Anforderung: Schreiben Sie aus dem Bericht über den Vortrag zur E-Mobilität in Olpe den Abschnitt wörtlich ab, der mit den Worten „VIA-Veranstaltung“ einsetzt und mit „Gelegenheit, zu sprechen.“ schließt.

Quellenauszug:
━━━━

Olpe. E-Mobilität mit Witz und Sachkenntnis erklärt: Professor Dr. Günther Schuh fesselte mit seinem Vortrag in Olpe über 200 Interessierte.
Mit einem Satz, den er zum Thema E-Mobilität auch so gegenüber Kanzlerin Angela Merkel gesagt habe, brachte es Prof. Dr. Günther Schuh aus Aachen gestern in der Olper Stadthalle auf den Punkt: „Es fehlt noch ein bisschen der Kunde. Der Kunde will noch gar kein Elektroauto.“ Gemeint war, dass sich die Autoindustrie in den vergangenen Jahren E-Mobil-mäßig ins Zeug gelegt habe, das Gros der Autofahrer aber nach wie vor Benzin- und Dieselfahrzeugen den Vorzug gebe. Professor Schuh, Miterfinder und Produzent des Elektro-Kleinwagens e.GO, den er gleich mitgebracht hatte und im Foyer der Stadthalle präsentierte, scheute sich nicht, Klartext zu reden. Euphorie in Sachen Batterie-Autos sei nicht angebracht, wenn es um so entscheidende Parameter wie die Reichweite gehe. An der Physik komme man nicht vorbei. Autobatterien seien und blieben groß und schwer.
VIA-Veranstaltung
Aber was macht ein Aachener E-Mobil-Guru mitten im Sauerland? Eingeladen hatte der heimische Verbund Innovativer Autozulieferer (VIA), der unter dem Titel „Wirtschaft im Wandel“ über 200 Interessierte aus Politik und Industrie in die Olper Stadthalle gelockt hatte. Nach der Begrüßung durch VIA-Geschäftsführer Werner Schmidt hatten Wirtschaftsexperte Christian Vietmeyer (Wirtschaftsverband Stahl- und Metallverarbeitung Düsseldorf), Arndt G. Kirchhoff (Attendorner Autozulieferer und Präsident des Metall- und Elektroindustrieverbandes) und eben Prof. Dr. Günther Schuh für jeweils eine halbe Stunde Gelegenheit, zu sprechen.

━━━━

Entnommenes Material:
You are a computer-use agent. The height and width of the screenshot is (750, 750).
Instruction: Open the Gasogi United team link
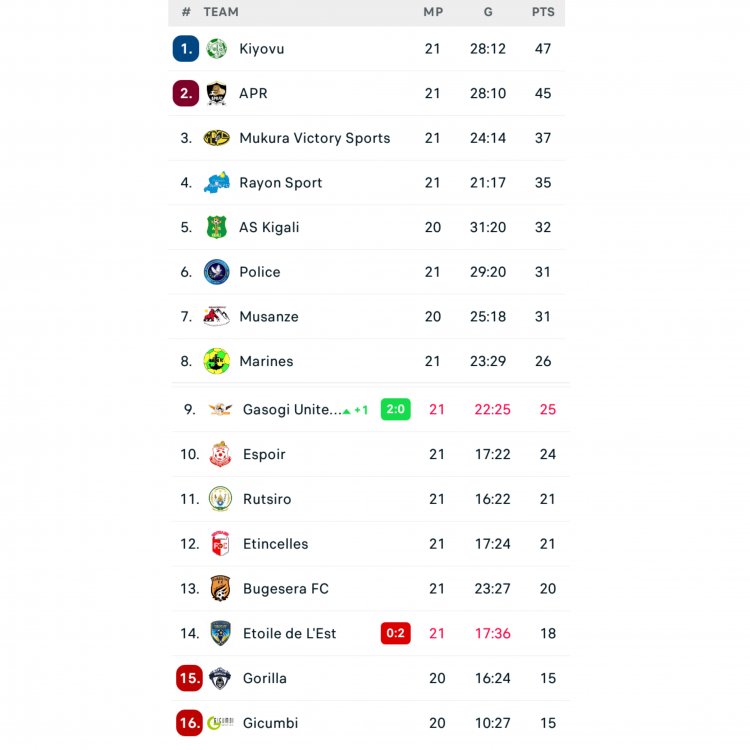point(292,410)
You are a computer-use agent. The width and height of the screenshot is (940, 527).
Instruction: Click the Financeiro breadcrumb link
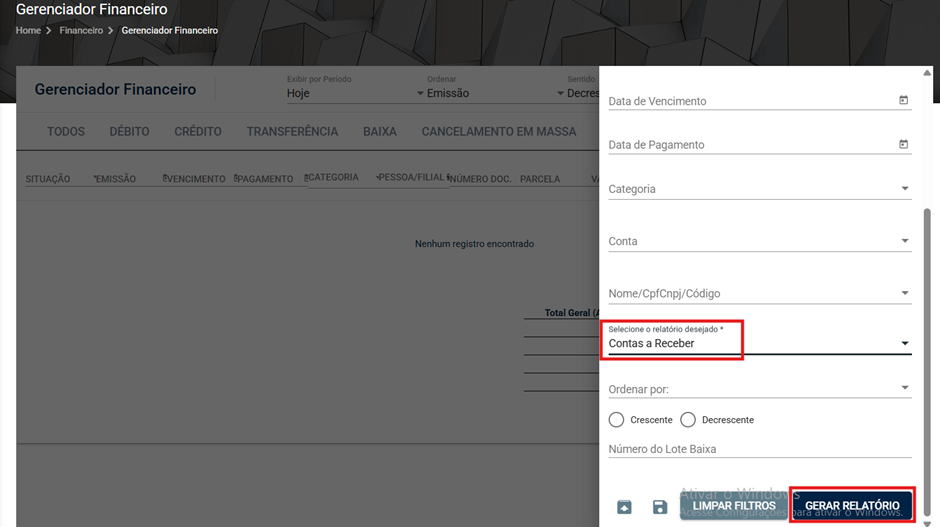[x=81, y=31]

━━━━

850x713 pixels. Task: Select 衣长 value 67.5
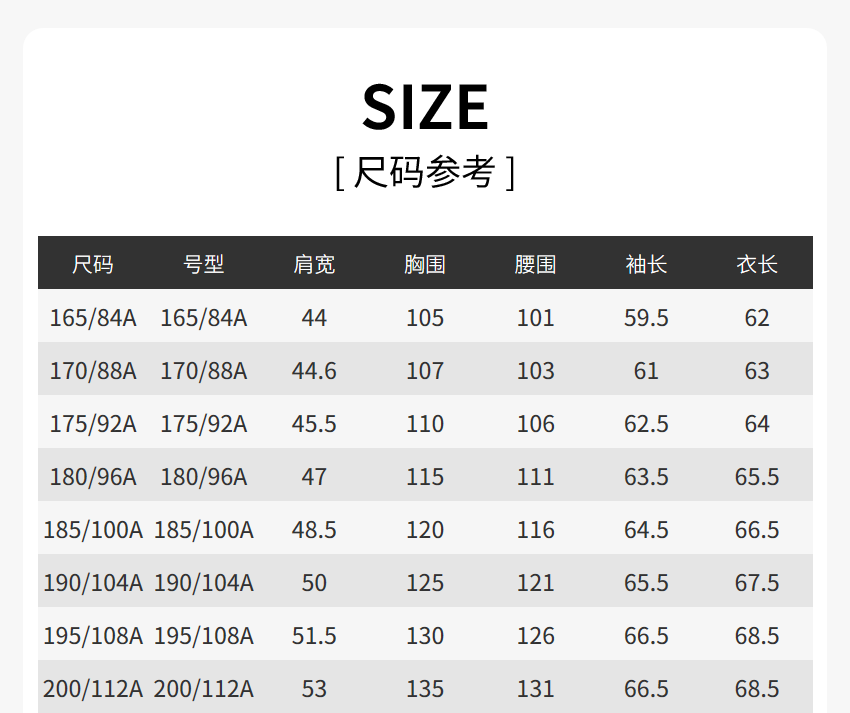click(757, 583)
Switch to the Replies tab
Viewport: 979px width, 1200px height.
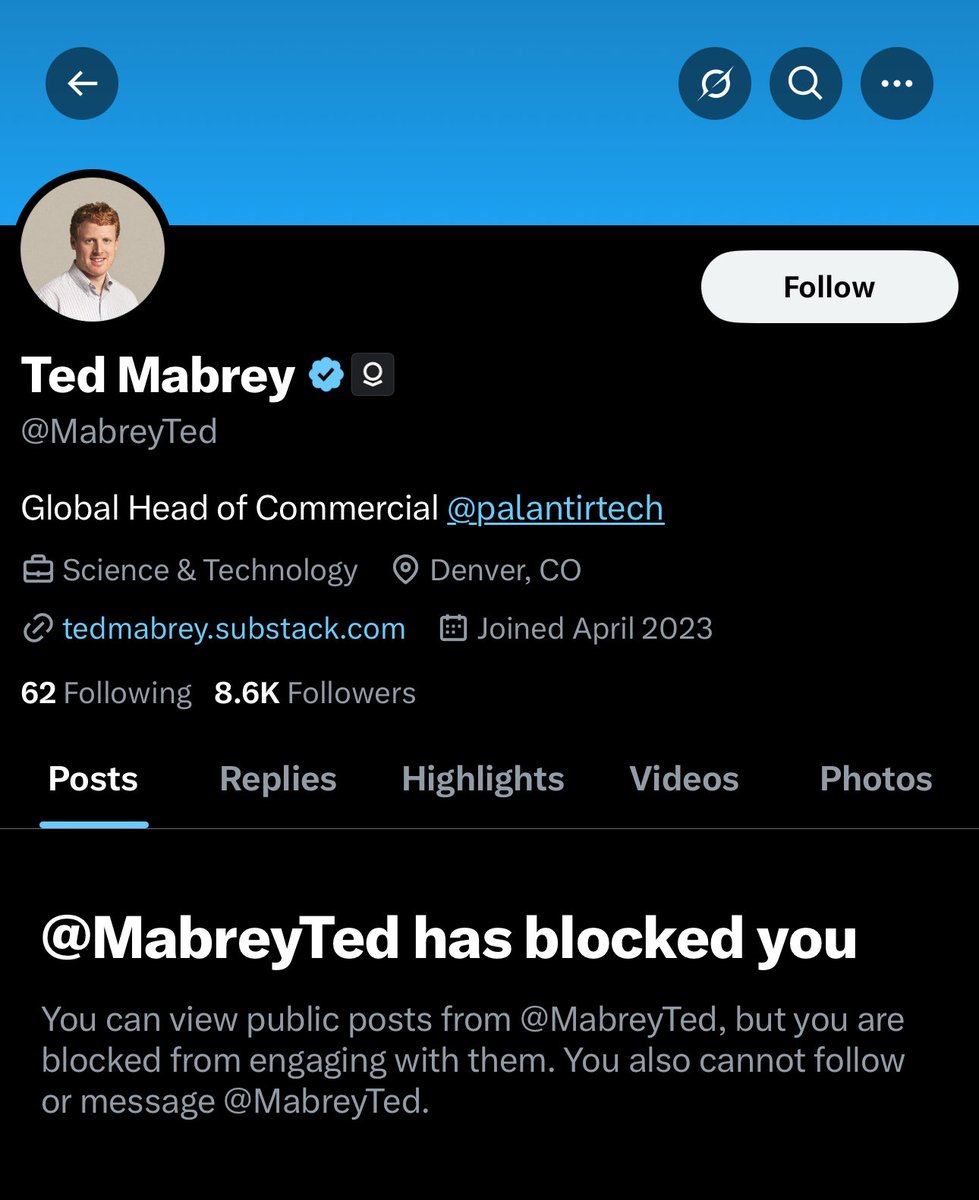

━━━━

Lösung:
VIA-Veranstaltung
Aber was macht ein Aachener E-Mobil-Guru mitten im Sauerland? Eingeladen hatte der heimische Verbund Innovativer Autozulieferer (VIA), der unter dem Titel „Wirtschaft im Wandel“ über 200 Interessierte aus Politik und Industrie in die Olper Stadthalle gelockt hatte. Nach der Begrüßung durch VIA-Geschäftsführer Werner Schmidt hatten Wirtschaftsexperte Christian Vietmeyer (Wirtschaftsverband Stahl- und Metallverarbeitung Düsseldorf), Arndt G. Kirchhoff (Attendorner Autozulieferer und Präsident des Metall- und Elektroindustrieverbandes) und eben Prof. Dr. Günther Schuh für jeweils eine halbe Stunde Gelegenheit, zu sprechen.